▶ What is being asked
Recast the entries as a numbered list, beginning with the line containing "Where should I" and continuing through the end of the entries, with blank lines skipped and the pictures left out.

▶ Records supplied
—————

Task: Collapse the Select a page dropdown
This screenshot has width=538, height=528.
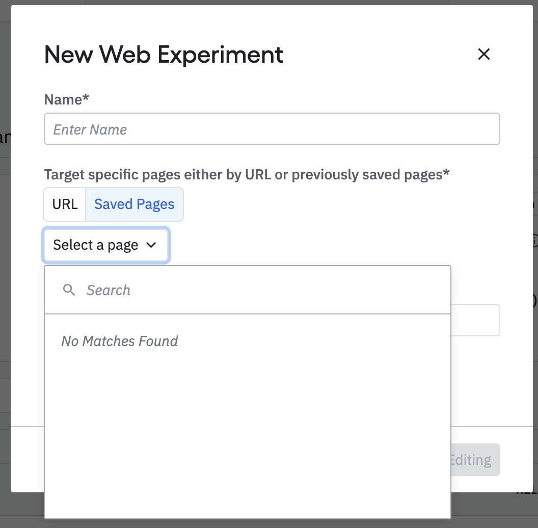Action: coord(106,245)
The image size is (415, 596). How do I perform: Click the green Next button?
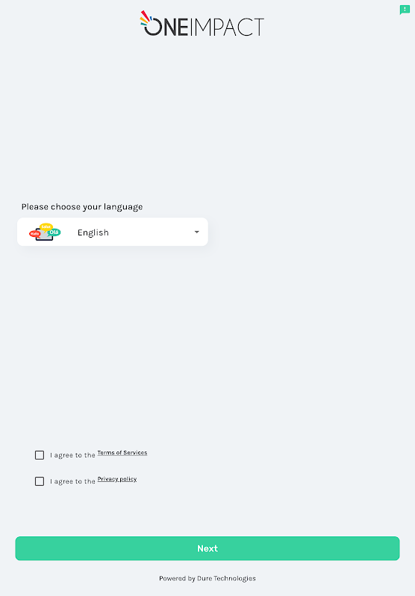(208, 548)
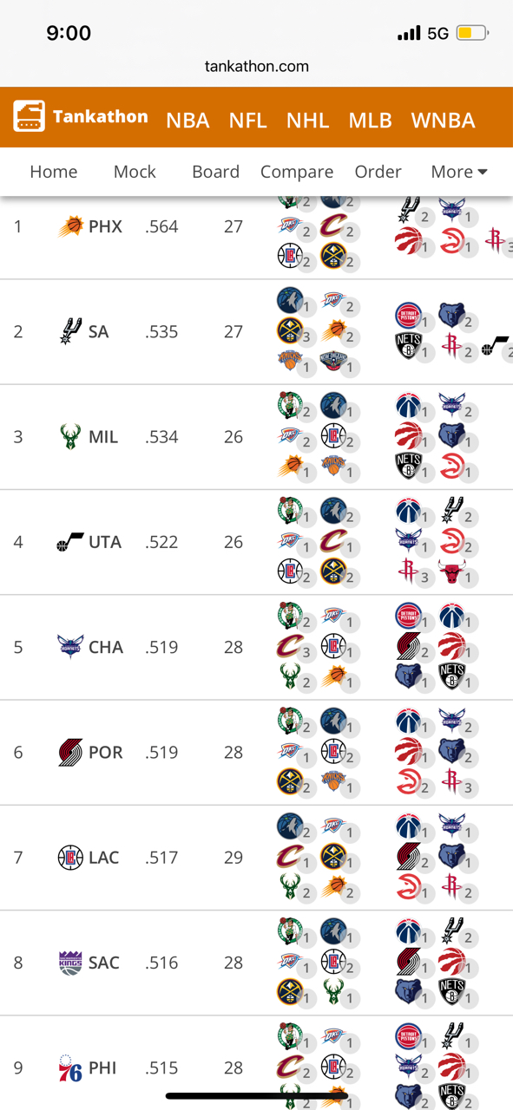Open the Compare tab
The image size is (513, 1110).
[x=297, y=172]
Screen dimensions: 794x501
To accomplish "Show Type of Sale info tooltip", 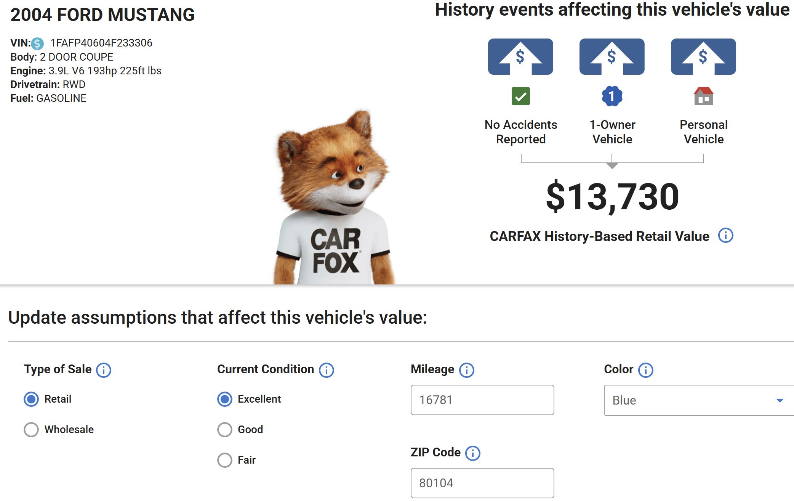I will [x=104, y=370].
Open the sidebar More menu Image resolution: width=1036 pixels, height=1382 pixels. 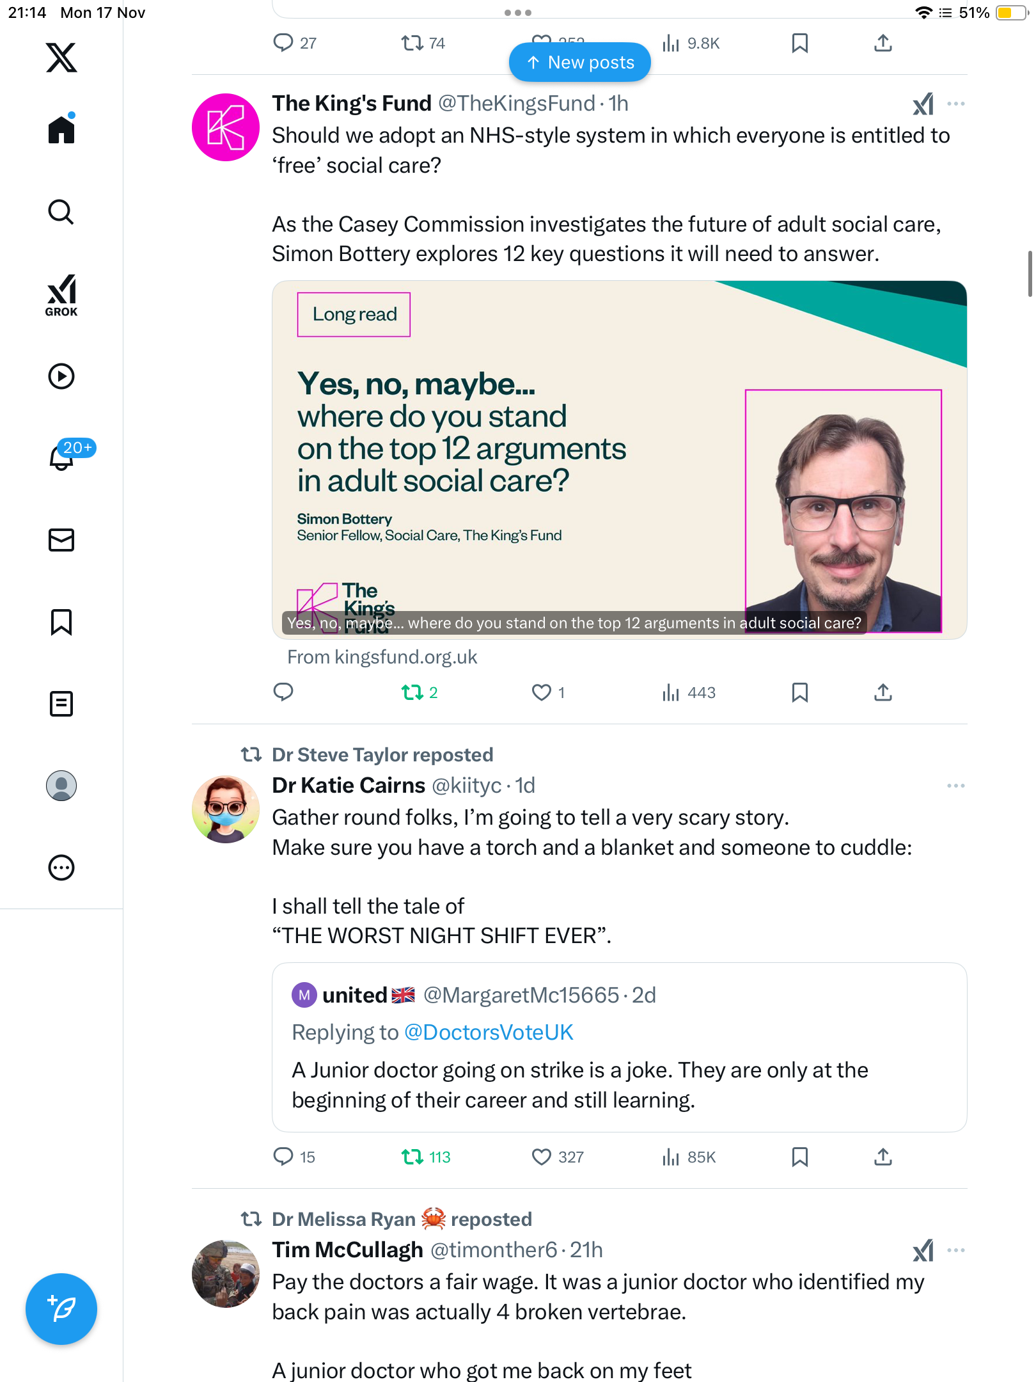[61, 868]
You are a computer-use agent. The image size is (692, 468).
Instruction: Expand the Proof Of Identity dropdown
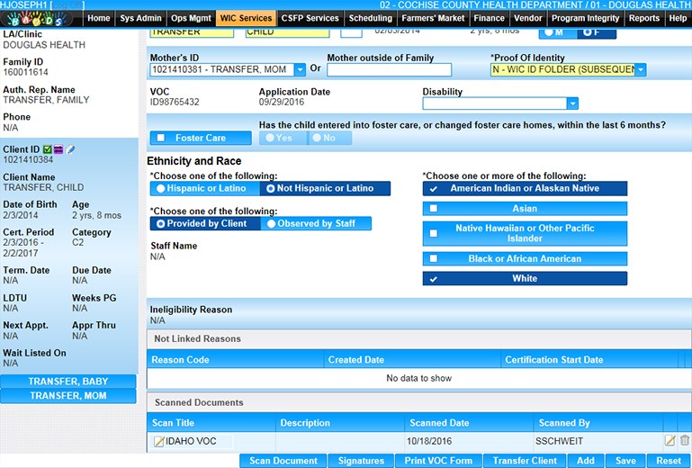[640, 70]
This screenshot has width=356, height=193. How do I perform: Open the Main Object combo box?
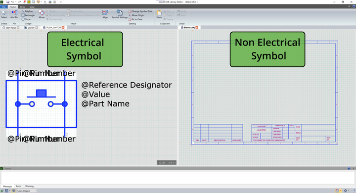[27, 191]
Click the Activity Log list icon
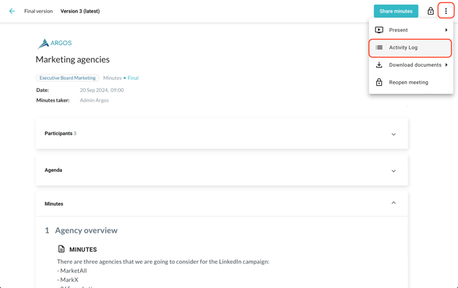This screenshot has width=458, height=288. [x=379, y=47]
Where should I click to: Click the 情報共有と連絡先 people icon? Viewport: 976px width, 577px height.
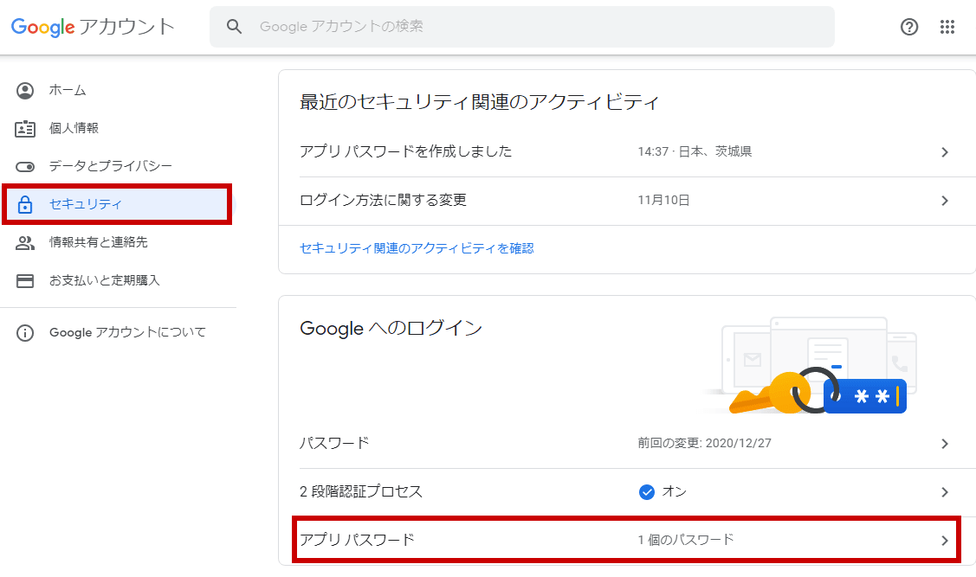[x=25, y=243]
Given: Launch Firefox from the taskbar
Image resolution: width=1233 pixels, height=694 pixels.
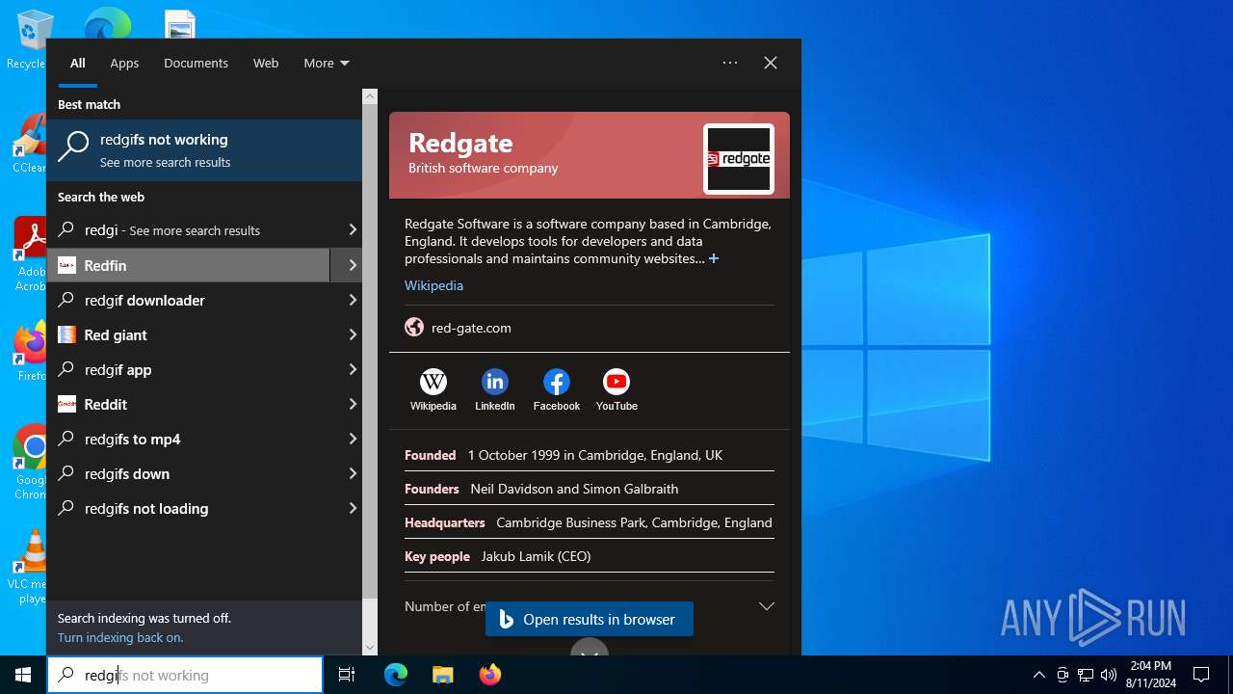Looking at the screenshot, I should [x=490, y=675].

—————

▶ Finished exercise
1. Where should I click to: Click the 情報共有と連絡先 people icon? Viewport: 976px width, 577px height.
2. [x=25, y=243]
3. Given: Launch Firefox from the taskbar
4. Image resolution: width=1233 pixels, height=694 pixels.
5. Looking at the screenshot, I should [x=490, y=675].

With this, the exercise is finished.